═════ DATA TO EXAMINE ═════

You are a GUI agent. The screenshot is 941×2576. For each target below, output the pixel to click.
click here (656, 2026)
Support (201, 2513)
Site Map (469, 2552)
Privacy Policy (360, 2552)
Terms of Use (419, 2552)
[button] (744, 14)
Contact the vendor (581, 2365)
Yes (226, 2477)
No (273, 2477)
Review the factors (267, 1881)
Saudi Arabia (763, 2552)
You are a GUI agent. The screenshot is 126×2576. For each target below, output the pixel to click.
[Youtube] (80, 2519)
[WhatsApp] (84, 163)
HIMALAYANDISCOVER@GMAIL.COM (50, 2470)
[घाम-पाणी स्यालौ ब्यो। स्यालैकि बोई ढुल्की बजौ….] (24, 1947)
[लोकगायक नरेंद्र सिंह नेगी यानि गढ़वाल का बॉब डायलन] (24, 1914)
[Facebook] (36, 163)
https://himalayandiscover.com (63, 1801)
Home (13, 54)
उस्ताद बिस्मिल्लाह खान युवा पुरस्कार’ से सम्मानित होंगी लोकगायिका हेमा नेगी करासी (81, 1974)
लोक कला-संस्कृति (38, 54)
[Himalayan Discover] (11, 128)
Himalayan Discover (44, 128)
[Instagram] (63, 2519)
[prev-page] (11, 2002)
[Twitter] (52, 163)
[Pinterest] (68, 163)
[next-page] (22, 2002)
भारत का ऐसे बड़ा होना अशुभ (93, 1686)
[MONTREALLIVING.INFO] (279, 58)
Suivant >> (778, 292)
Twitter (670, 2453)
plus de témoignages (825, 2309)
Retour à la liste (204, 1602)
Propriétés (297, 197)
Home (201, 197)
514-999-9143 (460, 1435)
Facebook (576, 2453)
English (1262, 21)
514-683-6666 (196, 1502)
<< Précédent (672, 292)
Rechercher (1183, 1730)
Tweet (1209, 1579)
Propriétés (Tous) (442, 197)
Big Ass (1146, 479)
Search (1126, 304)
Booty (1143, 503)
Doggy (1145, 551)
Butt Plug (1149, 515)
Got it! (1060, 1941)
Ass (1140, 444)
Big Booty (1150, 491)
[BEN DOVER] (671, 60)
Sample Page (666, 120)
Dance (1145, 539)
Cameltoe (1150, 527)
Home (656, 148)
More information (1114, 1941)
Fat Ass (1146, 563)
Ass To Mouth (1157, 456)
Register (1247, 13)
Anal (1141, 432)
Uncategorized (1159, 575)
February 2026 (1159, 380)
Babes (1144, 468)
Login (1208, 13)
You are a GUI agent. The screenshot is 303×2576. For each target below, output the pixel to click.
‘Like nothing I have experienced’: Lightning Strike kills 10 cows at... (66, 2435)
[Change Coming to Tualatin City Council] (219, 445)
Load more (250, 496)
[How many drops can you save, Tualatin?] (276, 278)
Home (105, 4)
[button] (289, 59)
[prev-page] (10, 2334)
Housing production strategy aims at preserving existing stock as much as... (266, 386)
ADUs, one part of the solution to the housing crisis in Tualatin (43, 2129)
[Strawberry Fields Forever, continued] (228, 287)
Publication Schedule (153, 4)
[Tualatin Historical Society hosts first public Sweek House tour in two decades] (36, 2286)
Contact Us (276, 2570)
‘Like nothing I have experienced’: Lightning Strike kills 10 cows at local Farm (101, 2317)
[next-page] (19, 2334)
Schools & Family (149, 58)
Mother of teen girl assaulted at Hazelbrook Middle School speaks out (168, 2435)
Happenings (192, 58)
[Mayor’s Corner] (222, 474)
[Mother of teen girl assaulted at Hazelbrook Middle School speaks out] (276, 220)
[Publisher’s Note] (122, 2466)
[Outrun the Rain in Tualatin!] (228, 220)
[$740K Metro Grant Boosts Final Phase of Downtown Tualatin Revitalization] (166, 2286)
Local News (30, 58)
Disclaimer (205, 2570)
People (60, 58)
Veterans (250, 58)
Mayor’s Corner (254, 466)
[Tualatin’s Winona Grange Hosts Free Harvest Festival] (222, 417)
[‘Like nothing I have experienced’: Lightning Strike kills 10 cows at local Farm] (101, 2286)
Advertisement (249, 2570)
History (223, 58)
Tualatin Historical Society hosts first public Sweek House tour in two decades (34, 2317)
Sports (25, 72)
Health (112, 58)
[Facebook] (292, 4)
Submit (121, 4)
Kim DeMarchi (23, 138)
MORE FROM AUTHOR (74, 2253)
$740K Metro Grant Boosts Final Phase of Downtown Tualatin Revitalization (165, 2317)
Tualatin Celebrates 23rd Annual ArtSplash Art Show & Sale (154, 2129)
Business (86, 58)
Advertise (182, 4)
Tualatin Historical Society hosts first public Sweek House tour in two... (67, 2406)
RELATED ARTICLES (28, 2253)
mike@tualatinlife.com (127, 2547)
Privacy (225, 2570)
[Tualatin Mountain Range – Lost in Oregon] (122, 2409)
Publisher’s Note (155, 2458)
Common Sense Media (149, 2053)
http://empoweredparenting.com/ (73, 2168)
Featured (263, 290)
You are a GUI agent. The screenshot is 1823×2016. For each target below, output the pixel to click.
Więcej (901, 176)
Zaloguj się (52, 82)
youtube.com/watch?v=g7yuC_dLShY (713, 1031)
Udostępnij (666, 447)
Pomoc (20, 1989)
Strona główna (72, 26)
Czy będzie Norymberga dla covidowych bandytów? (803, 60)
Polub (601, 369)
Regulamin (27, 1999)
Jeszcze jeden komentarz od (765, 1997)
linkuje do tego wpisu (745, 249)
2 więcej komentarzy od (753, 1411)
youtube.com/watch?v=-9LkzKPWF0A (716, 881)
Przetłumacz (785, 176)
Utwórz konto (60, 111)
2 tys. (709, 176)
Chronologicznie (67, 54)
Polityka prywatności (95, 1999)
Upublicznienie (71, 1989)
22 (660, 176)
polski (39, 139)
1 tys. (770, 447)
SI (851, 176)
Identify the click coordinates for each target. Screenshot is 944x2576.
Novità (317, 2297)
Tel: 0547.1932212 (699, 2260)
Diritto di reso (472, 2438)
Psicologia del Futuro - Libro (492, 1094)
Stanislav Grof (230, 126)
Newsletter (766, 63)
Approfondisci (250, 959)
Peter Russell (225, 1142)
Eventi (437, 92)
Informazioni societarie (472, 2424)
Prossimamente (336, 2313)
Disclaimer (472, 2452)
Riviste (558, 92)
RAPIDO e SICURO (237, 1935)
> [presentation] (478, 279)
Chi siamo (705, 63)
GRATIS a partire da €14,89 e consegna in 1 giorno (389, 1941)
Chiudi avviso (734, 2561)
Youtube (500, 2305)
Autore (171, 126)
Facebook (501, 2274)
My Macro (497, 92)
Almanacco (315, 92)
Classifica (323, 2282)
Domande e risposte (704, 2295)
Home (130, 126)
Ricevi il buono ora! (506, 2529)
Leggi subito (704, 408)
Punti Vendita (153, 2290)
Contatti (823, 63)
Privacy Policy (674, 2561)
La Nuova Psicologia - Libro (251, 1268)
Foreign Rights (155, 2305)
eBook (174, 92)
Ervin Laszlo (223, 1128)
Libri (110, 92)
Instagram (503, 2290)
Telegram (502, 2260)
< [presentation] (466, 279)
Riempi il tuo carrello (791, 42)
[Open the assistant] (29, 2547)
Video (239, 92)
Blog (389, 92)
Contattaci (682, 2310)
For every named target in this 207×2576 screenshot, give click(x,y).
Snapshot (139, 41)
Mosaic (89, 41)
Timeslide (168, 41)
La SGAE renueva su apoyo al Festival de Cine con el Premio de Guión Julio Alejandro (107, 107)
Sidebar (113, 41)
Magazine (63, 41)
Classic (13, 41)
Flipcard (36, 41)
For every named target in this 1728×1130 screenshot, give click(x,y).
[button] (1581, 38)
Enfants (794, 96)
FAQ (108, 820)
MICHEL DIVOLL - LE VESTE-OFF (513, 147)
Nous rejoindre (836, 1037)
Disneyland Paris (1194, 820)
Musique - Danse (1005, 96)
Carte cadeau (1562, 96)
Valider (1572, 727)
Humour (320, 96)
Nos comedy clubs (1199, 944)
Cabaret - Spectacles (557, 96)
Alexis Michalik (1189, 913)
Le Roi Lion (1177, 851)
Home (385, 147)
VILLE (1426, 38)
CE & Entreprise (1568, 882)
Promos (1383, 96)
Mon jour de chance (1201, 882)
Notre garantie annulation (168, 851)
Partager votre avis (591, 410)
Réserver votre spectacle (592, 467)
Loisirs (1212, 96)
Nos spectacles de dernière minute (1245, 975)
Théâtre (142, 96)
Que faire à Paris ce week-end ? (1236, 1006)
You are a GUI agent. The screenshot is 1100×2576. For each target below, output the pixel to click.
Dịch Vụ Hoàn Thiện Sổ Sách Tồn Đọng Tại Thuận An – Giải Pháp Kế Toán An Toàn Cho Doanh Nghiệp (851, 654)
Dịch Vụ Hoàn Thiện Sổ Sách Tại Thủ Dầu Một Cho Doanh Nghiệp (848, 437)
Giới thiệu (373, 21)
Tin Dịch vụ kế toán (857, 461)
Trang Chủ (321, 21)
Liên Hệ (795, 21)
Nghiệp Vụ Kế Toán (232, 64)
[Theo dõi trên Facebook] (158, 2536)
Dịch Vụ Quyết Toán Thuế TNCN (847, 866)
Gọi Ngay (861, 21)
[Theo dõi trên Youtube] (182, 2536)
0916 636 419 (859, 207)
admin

═════

| TASK TO CARRY OUT |
Reproduce exactly the entries above, limited to the lines from the one with "GRATIS a partire" through the one with "Leggi subito (704, 408)", both included.

| THE ANSWER |
GRATIS a partire da €14,89 e consegna in 1 giorno (389, 1941)
Chiudi avviso (734, 2561)
Youtube (500, 2305)
Autore (171, 126)
Facebook (501, 2274)
My Macro (497, 92)
Almanacco (315, 92)
Classifica (323, 2282)
Domande e risposte (704, 2295)
Home (130, 126)
Ricevi il buono ora! (506, 2529)
Leggi subito (704, 408)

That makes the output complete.